A Cleveland Clinic colon cancer risk assessment survey found that respondents who exercised more, followed a healthy diet and did not smoke were less likely to have a personal history of colorectal cancer or colon polyps. The online risk analysis, which has had more than 27,000 responses from around the world, highlights the modifiable risk factors, such as diet and lifestyle behaviors, reported by patients without a personal history of colorectal cancer and polyps.
The research team also found that less than 10 percent of all respondents stated they ate five or more servings of fruit, vegetables and grains per day and only about 25 percent undertook at least 30 minutes of exercise four times per week. They additionally found that only 36 percent of respondents were up to date with current colorectal screening, according the to the U.S. Preventive Services Task Force guidelines.
“Colon cancer is a preventable disease. These results emphasize the known modifiable factors that can alter the risk,” says Carol A. Burke, MD, a Cleveland Clinic gastroenterologist and the current president of the American College of Gastroenterology. “Colon cancer has had significant decline in the U.S. since 1980 when colorectal cancer screening was first introduced, but these results show screening for the disease – and adherence to a healthy lifestyle – appear woefully underutilized.”
Dr. Burke and colleagues developed the online survey to provide respondents information about their colorectal cancer risk based upon self-reported personal and family history of colorectal cancer and polyps. The survey generates suggestions for each participant to modify risk factors through screening as well as lifestyle and dietary changes. Dr. Burke and co-investigator David Dornblaser, MS, presented their findings in two separate analyses on Sunday, May 7, at Digestive Disease Week 2017.
The five-minute web-based questionnaire, which can be found at clevelandclinic.org/preventcoloncancer, asks respondents about age, gender, ethnicity, height, weight, dietary factors, smoking history, physical activity, personal and family history of colorectal cancer or polyps, and adherence to screening.

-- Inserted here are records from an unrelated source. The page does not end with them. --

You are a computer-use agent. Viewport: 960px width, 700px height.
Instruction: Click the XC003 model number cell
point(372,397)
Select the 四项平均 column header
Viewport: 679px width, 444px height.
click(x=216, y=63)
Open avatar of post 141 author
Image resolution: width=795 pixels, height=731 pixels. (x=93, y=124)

The results showed that the respondents more likely to be adherent to colorectal cancer screening were white and female. They also had less exposure to cigarettes, ate more daily servings of a plant-based diet and exercised more than those who were not up to date with screening. The data also indicated that respondents with a first-degree relative with colorectal cancer and polyps were significantly more likely to adhere to screening: 35.7 percent were adherent compared with 19.4 percent of participants without an affected first-degree relative.
After completing the survey, participants get a score of average, or above average at low, medium or high risk of colorectal cancer based on reported personal and family history of colorectal cancer, polyps or both. They also receive a family tree showing the relatives reported to be affected with colorectal cancer or polyps and a call to action outlining what age to start screening and how frequently it should be done.

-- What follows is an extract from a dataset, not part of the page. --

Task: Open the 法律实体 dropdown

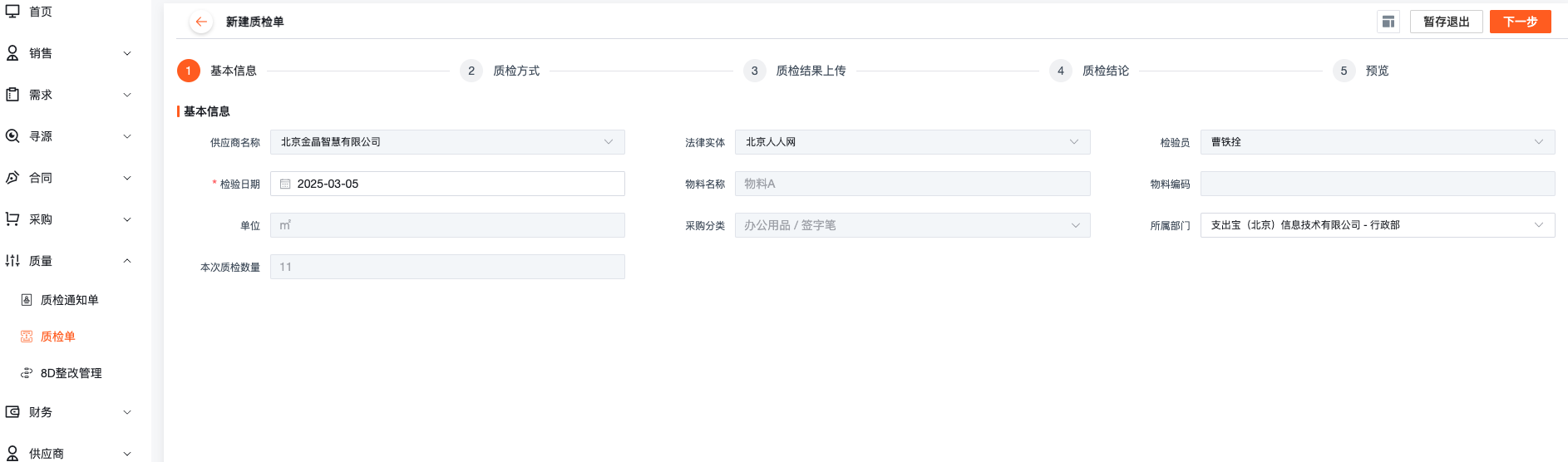Action: 912,142
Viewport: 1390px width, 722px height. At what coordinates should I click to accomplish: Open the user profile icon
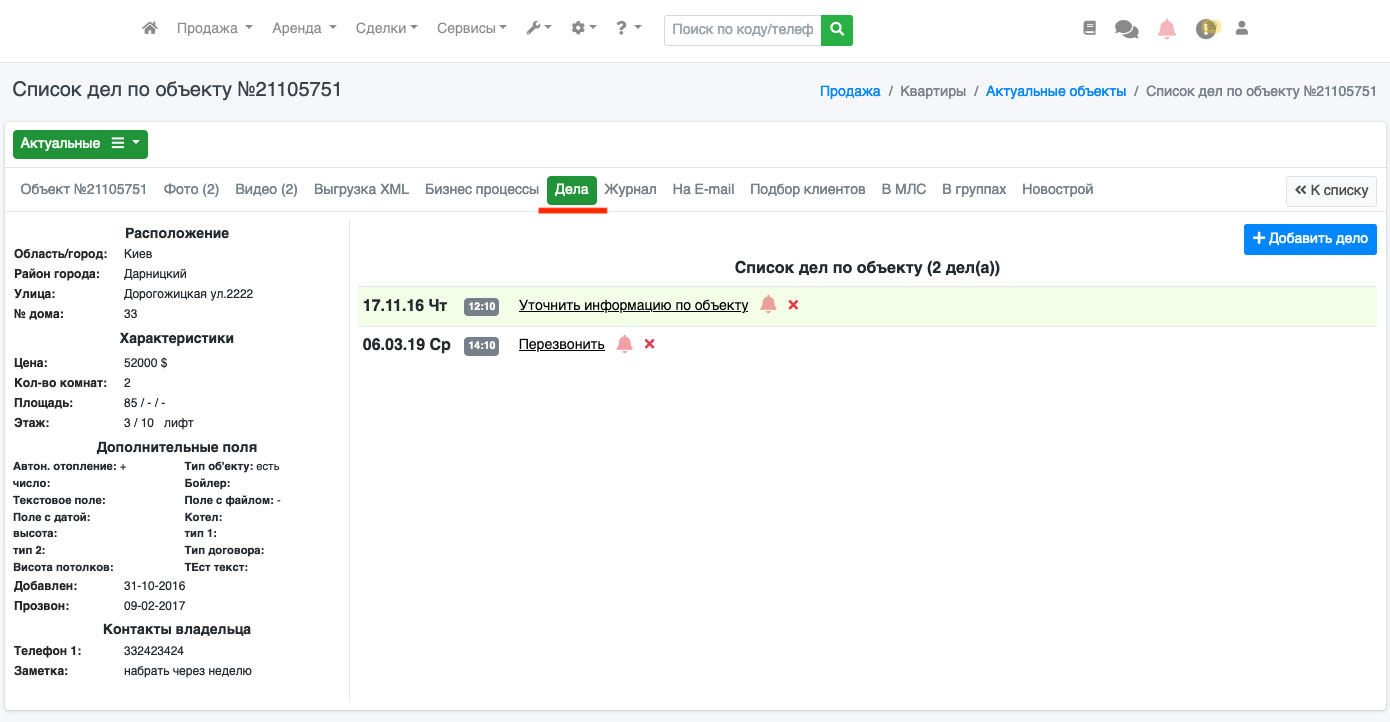tap(1242, 29)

“Our hope by providing this online assessment is that individuals could take it, print out the results with the call to action and take it to their physicians to start the colorectal cancer screening conversation,” said Dr. Burke.
“In turn, physicians get a better understanding of the demographic of individuals who have decreased participation in colorectal cancer screening: male gender, non-white ethnicity, smoking history, higher BMI, lower intake of plant-based diet, and reduced physical activity level. These results may help them target those patients and encourage them to get screened. Our next research is to determine if our tool enhanced patients’ adherence to screening.”